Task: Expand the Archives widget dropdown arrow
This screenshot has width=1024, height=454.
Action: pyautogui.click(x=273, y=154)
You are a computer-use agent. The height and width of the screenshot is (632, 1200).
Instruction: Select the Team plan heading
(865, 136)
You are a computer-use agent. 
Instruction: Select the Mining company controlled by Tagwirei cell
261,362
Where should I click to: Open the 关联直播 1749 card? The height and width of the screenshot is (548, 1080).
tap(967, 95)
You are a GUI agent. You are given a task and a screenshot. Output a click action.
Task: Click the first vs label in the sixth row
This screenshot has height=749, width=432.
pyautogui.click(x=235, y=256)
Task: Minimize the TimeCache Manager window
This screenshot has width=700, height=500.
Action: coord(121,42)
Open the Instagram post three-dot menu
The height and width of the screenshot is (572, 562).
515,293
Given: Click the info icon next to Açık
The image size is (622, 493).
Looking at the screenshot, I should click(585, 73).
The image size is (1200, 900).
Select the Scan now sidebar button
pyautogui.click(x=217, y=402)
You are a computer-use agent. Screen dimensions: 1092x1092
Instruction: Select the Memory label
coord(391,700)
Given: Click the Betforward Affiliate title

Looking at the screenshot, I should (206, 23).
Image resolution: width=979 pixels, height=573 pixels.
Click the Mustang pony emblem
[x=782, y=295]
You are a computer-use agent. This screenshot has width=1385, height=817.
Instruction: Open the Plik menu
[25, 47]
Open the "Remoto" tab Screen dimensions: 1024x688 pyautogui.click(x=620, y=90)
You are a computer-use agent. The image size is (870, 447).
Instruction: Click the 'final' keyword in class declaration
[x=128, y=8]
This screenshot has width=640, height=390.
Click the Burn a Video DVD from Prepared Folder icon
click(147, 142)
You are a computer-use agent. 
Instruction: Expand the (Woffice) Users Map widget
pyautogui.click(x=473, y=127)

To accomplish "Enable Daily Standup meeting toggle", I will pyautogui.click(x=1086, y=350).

__________

» **Exercise aim**: The complete data above is to be written out again as it stands.

» **Your response**:
Task: Expand the Archives widget dropdown arrow
This screenshot has width=1024, height=454.
Action: pyautogui.click(x=273, y=154)
You are a computer-use agent. The height and width of the screenshot is (632, 1200).
Instruction: Select the Team plan heading
(865, 136)
You are a computer-use agent. 
Instruction: Select the Mining company controlled by Tagwirei cell
261,362
Where should I click to: Open the 关联直播 1749 card? The height and width of the screenshot is (548, 1080).
tap(967, 95)
You are a GUI agent. You are given a task and a screenshot. Output a click action.
Task: Click the first vs label in the sixth row
This screenshot has height=749, width=432.
pyautogui.click(x=235, y=256)
Task: Minimize the TimeCache Manager window
This screenshot has width=700, height=500.
Action: coord(121,42)
Open the Instagram post three-dot menu
The height and width of the screenshot is (572, 562).
515,293
Given: Click the info icon next to Açık
The image size is (622, 493).
Looking at the screenshot, I should click(585, 73).
The image size is (1200, 900).
Select the Scan now sidebar button
pyautogui.click(x=217, y=402)
You are a computer-use agent. Screen dimensions: 1092x1092
Instruction: Select the Memory label
coord(391,700)
Given: Click the Betforward Affiliate title

Looking at the screenshot, I should (206, 23).
Image resolution: width=979 pixels, height=573 pixels.
Click the Mustang pony emblem
[x=782, y=295]
You are a computer-use agent. This screenshot has width=1385, height=817.
Instruction: Open the Plik menu
[25, 47]
Open the "Remoto" tab Screen dimensions: 1024x688 pyautogui.click(x=620, y=90)
You are a computer-use agent. The image size is (870, 447).
Instruction: Click the 'final' keyword in class declaration
[x=128, y=8]
This screenshot has width=640, height=390.
Click the Burn a Video DVD from Prepared Folder icon
click(147, 142)
You are a computer-use agent. 
Instruction: Expand the (Woffice) Users Map widget
pyautogui.click(x=473, y=127)

To accomplish "Enable Daily Standup meeting toggle", I will pyautogui.click(x=1086, y=350).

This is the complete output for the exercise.